1 Reinforced Girder (H-Shaped Steel) 1a Upper Flange 1b Lower Flange 1c Web (Abdominal Plate) 2 Post Tension Reinforcement Plate 2a One End 2b of Post Tension Reinforcement Plate 2c Other End 2c of Post Tension Reinforcement Plate Bolt Hole 3A High Strength Bolt 3B Nut 4 Temporary holder 4a Tightening part 4b Roller 5 Dial gauge 5a Dial gauge gauge 6 Contact member 6a End face of contact member 10 Curved girder 10a Upper flange 10b Lower flange 10c Web (abdominal plate) 11 Post tension reinforcement Plate 12A Bolt 12B Nut 13a, 13b, 13c Broken line 20 Reinforced flange 21A, 21B Divided area 22A, 22B Post tension reinforcing plate 23, 27 Bolt 24 Reinforced flange 25A-25F Divided area 26A-26F Post tension reinforcing plate 30 Main girder 30a Upper flange 30b Lower Flange 30c Web 34 Post tension reinforcing plate 34a Post tension reinforcing plate one end 34b Post tension reinforcing plate other end 35A Bolt 35B Nut 36A, 36B, 37A, 37B Electric resistance wire strain gauge 50 Bridge girder 50a Upper flange 50b Lower flange 50c Web (abdominal plate) 51 Compressive stress 52 Tensile stress 60 Bridge girder 60a Upper flange 60b Lower flange 60c Web (abdominal plate) 61, 62 Fixing device 63, 64 Fixture 65 External cable

Claims (7)

(57) [Claims] 1. A post tension reinforcing plate is provided on the surface of a girder to be reinforced on a bridge, and a temperature difference is provided between the girder to be reinforced and the post tension reinforcing plate by a heating operation.
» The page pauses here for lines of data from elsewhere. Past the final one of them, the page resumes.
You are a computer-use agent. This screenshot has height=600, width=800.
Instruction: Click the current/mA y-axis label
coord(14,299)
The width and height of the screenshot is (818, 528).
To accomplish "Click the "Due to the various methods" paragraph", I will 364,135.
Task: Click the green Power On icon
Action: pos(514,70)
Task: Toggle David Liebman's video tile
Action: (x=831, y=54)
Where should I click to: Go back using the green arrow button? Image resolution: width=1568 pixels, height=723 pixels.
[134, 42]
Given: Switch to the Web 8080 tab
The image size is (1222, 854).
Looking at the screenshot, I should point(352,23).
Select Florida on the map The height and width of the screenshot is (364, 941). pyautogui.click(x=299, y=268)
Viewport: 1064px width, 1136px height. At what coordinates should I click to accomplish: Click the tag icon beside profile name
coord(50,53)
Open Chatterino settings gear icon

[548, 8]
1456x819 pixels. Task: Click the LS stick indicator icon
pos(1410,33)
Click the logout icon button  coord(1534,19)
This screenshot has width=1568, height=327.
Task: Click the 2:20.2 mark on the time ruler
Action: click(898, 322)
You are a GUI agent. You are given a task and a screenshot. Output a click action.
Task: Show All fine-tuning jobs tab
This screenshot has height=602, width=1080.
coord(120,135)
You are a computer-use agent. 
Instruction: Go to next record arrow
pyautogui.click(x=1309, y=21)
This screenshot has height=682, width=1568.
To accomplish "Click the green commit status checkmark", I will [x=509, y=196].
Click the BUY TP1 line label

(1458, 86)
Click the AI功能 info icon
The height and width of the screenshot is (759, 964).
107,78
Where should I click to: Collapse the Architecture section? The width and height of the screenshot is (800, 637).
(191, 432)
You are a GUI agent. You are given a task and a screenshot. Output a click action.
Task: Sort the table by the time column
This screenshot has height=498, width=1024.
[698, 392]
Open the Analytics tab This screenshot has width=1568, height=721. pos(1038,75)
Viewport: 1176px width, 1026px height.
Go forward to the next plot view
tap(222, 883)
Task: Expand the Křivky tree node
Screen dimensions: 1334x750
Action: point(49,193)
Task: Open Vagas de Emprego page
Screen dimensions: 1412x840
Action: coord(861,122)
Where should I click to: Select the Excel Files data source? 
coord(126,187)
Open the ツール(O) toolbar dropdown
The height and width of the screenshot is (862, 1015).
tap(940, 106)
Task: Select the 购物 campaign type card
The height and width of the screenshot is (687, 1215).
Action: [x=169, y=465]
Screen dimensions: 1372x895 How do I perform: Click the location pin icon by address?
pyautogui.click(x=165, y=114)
After the post tension reinforcing plate is gradually extended toward the center from the end of the post tension reinforcing plate in the cooling process in a state where the post tension reinforcing plate is relatively extended in the girder direction with respect to the reinforcing girder, A method for reinforcing a bridge, characterized in that the post-tension reinforcing plate contracts in the girder direction during the process in which the reinforcing girder and the post-tension reinforcing plate reach the service temperature, thereby post-tensioning the reinforced girder. 2. After the post tension is introduced, the post
Of the reinforcement reinforcement plate and the reinforcement girder
The method for reinforcing a bridge according to Item 1 . 3. The post tension reinforcing plate has a temperature higher than that of the girder to be reinforced after one end of the post tension reinforcing plate is fixed to the girder to be reinforced and the other end of the post tension reinforcing plate is extensible in a girder direction. The bridge reinforcing method according to claim 1, wherein the post tension reinforcing plate is cooled by heating the post tension reinforcing plate to expand it, fixing the other end of the post tension reinforcing plate to the girder to be reinforced, and cooling the post tension reinforcing plate. 4. The stress introduced into the post-tension reinforcing plate and the girder to be reinforced by post-tension reinforcement is σ _p and σ _f , respectively, the length of the reinforced section is L, and the stress of the post-tension reinforcing plate to the girder to be reinforced is L. _Let ΔL be the relative displacement in the column and row directions and E _f and E _p be the elastic coefficients of the girder to be reinforced and the post tension reinforcing plate, respectively.
The method for reinforcing a bridge according to claim 1, wherein the post tension reinforcing plate is heated so as to satisfy the relational expression of L (σ _p / E _p −σ _f / E _f ). 5. The method for reinforcing a bridge according to claim 1, wherein the heating range is set within a range excluding a fixed portion between the post tension reinforcing plate and the girder to be reinforced. 6. The reinforcing girder is composed of a curved girder, the lower surface of the curved girder is divided into a plurality of regions in the girder direction, and post tension is introduced into the curved girder for each region.
The method for reinforcing a bridge according to any one of 5 above. 7. The heating operation for the post-tension reinforcing plate applies a gas combustion flame directly or indirectly to the steel plate,
Alternatively, the bridge reinforcing method according to any one of claims 1 to 6, wherein heating is performed using an electric heater, heat of chemical reaction using a thermite, a heat radiator, and a high-frequency heater.